(Beginning of Data in this exercise)

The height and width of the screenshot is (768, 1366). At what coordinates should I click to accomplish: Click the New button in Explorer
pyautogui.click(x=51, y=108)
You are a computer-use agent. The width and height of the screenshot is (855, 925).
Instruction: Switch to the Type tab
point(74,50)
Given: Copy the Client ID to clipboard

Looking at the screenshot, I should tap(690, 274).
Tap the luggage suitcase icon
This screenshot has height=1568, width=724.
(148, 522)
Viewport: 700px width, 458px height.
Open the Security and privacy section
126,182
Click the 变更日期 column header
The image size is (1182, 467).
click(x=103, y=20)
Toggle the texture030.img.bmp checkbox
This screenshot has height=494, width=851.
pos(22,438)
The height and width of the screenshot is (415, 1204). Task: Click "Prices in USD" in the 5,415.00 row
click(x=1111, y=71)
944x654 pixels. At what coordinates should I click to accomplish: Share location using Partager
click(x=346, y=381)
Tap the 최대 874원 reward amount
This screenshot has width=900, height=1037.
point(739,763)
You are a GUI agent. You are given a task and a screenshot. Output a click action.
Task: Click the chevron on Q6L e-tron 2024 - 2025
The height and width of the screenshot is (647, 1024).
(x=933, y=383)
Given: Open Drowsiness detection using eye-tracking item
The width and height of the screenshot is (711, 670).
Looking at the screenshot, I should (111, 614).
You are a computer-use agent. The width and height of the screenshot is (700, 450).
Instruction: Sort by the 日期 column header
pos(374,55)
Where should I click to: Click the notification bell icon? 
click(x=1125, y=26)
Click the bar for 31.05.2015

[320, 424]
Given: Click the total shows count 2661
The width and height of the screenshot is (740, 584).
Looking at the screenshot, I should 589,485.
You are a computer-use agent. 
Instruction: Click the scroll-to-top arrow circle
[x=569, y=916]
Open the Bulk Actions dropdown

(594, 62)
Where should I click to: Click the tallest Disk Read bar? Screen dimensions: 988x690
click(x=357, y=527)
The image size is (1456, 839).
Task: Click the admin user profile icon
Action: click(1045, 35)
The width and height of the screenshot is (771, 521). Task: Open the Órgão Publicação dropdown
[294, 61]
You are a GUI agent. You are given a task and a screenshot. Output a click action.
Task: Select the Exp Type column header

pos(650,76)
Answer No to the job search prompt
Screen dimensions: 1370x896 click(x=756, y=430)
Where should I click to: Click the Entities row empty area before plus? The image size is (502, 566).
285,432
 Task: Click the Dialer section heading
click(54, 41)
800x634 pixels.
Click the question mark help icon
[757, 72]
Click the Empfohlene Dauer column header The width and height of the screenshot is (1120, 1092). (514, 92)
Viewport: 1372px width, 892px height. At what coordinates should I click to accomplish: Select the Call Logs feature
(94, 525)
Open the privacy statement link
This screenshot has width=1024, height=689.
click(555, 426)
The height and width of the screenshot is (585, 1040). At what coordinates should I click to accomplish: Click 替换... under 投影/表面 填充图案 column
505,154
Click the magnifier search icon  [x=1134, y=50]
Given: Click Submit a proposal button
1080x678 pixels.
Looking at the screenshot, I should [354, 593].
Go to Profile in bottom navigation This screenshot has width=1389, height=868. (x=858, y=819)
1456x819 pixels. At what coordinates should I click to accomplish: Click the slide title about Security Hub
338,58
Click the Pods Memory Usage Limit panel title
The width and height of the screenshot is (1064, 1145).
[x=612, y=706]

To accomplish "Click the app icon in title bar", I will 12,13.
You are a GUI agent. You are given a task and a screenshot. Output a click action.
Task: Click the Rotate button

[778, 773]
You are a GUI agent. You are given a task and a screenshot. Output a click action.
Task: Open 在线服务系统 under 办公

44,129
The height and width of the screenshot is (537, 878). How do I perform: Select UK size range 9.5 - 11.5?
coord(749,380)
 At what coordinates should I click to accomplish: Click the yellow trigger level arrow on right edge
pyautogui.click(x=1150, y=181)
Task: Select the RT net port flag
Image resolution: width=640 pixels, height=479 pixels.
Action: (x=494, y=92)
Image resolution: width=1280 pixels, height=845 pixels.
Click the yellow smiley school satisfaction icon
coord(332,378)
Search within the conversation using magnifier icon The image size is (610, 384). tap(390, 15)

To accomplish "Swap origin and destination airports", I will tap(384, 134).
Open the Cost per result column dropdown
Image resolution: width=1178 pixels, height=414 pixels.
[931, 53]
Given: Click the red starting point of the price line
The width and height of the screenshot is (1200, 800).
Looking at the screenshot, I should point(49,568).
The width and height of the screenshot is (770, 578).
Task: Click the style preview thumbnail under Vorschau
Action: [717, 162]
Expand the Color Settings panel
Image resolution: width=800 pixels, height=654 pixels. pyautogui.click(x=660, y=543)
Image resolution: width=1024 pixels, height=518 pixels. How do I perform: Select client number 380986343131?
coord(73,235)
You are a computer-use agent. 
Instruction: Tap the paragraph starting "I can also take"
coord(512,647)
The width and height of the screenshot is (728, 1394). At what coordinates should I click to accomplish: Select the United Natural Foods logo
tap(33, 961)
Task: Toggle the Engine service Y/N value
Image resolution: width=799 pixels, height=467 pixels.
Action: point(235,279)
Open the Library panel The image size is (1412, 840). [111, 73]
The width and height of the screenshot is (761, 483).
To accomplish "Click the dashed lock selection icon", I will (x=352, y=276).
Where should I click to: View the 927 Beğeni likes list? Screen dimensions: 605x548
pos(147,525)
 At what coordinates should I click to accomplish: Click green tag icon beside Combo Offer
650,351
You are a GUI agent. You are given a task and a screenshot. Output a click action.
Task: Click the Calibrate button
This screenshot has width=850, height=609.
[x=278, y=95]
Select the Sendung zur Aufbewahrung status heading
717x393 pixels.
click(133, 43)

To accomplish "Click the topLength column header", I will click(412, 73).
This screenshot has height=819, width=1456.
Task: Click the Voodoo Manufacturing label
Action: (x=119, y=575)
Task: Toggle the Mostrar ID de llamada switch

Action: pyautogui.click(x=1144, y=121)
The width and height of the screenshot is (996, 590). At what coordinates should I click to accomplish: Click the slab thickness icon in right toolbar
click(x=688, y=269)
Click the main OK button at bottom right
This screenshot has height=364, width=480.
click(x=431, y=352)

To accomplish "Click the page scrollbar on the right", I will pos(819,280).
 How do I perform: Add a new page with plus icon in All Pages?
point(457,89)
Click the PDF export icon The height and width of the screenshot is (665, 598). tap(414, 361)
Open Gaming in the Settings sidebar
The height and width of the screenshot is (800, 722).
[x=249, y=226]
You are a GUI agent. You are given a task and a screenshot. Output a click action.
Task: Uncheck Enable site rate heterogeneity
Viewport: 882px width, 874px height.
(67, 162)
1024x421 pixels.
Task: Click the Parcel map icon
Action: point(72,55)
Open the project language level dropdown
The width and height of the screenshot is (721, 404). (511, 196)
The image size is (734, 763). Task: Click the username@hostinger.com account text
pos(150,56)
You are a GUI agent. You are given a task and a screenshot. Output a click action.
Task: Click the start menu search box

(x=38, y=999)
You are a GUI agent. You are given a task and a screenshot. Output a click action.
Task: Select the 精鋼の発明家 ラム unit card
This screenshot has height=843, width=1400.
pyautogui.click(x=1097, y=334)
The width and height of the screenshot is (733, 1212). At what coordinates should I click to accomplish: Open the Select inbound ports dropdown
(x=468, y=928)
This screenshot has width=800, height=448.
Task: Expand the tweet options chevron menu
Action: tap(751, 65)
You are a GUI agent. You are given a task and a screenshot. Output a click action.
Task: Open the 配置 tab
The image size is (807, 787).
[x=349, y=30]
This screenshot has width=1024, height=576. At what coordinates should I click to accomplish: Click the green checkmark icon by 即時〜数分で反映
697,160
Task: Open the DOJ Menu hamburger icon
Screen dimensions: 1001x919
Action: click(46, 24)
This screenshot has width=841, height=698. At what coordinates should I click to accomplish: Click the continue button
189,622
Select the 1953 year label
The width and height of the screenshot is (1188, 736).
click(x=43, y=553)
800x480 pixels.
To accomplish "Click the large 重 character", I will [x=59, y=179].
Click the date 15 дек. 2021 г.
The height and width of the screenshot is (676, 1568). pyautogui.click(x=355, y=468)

(End of Data in this exercise)

What is expected: Set down exactly the lines of the material above from the one with "Task: Uncheck Enable site rate heterogeneity" through the end. Include both ends and nothing else.

Solution to this problem:
Task: Uncheck Enable site rate heterogeneity
Viewport: 882px width, 874px height.
(67, 162)
1024x421 pixels.
Task: Click the Parcel map icon
Action: point(72,55)
Open the project language level dropdown
The width and height of the screenshot is (721, 404). (511, 196)
The image size is (734, 763). Task: Click the username@hostinger.com account text
pos(150,56)
You are a GUI agent. You are given a task and a screenshot. Output a click action.
Task: Click the start menu search box

(x=38, y=999)
You are a GUI agent. You are given a task and a screenshot. Output a click action.
Task: Select the 精鋼の発明家 ラム unit card
This screenshot has height=843, width=1400.
pyautogui.click(x=1097, y=334)
The width and height of the screenshot is (733, 1212). At what coordinates should I click to accomplish: Open the Select inbound ports dropdown
(x=468, y=928)
This screenshot has width=800, height=448.
Task: Expand the tweet options chevron menu
Action: tap(751, 65)
You are a GUI agent. You are given a task and a screenshot. Output a click action.
Task: Open the 配置 tab
The image size is (807, 787).
[x=349, y=30]
This screenshot has width=1024, height=576. At what coordinates should I click to accomplish: Click the green checkmark icon by 即時〜数分で反映
697,160
Task: Open the DOJ Menu hamburger icon
Screen dimensions: 1001x919
Action: click(46, 24)
This screenshot has width=841, height=698. At what coordinates should I click to accomplish: Click the continue button
189,622
Select the 1953 year label
The width and height of the screenshot is (1188, 736).
click(x=43, y=553)
800x480 pixels.
To accomplish "Click the large 重 character", I will [x=59, y=179].
Click the date 15 дек. 2021 г.
The height and width of the screenshot is (676, 1568). pyautogui.click(x=355, y=468)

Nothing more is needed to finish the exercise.